# pharmacom store



## evitisop (Jul 3, 2017)

i have been taking androgel 1.62% for the better part of 6 years. i started taking it because i honestly needed it. my T levels were almost nothing. i got tested for several reasons i dont want to go into. after getting a script i immediately felt better on so many levels. i was lucky in that my insurance company (BCBS) covered the script at $10/month. well, my wife and i decided after she went back to work we would use her insurance carrier as our primary. she had taken 5 years off to watch our children (shes a school teacher and it was cheaper). i quickly discovered that aetna, the new carrier, would not cover the androgel i had been taking for so long. after taking it for 6 years what was i to do? they wanted almost $900/month for the androgel with this new carrier. i could not pay that but i _needed the T. those of you have been taking this script for an extended period know what i am talking about. to complicate matters i moved to a new state after being transferred for work. the doctor i had been using would no longer refill my prescription without getting another T test. it was about that time i came across the pharmacom store website. they have come really come through for me. the product i have received is top notch - you might say "too good". it took me two months to get switched back to my company's insurance. that whole time i had no T - no androgel. after finally getting back on my insurance and finding a new doctor i finally got tested again. in that two month period i used the T i received from pharmacom. well... i had to get tested for the new Dr. and my T count was too high. it was 1750!! i have kind of screwed myself. i though after not taking any for a week my T would drop - i was wrong. now i have to explain to my new Dr. what's going on and why my T is so high.

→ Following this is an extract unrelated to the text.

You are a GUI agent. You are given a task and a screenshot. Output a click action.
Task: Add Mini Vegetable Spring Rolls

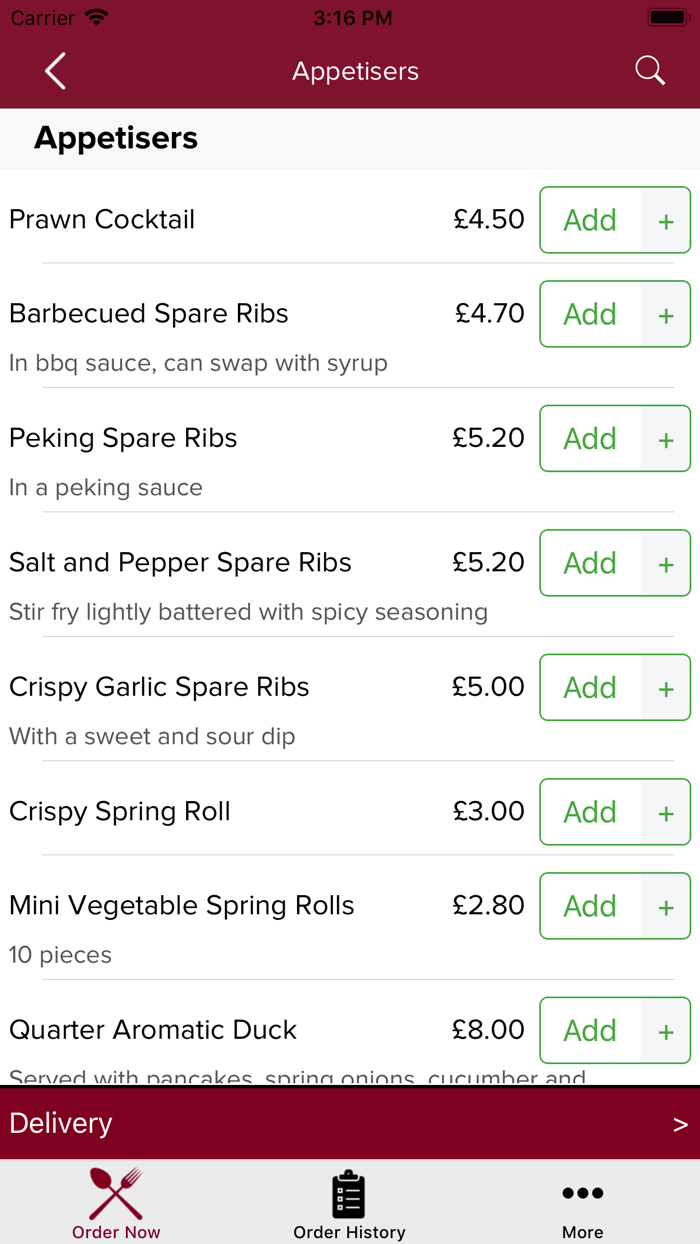tap(590, 906)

this was last week... so in short i just want to say the product i have received from pharmacom has been top notch. i wont lie and say i have tried other people - i have not. pharmacom has really come through for me. its sad i was forced to use them because some insurance company decided T replacement is not a necessity. i still do not know why. i have had many conversations with aetna to date and have lost my temper many times. to say i am mad at them is an understatement. i was forced to go back on my company's insurance because i could not afford the $900/month!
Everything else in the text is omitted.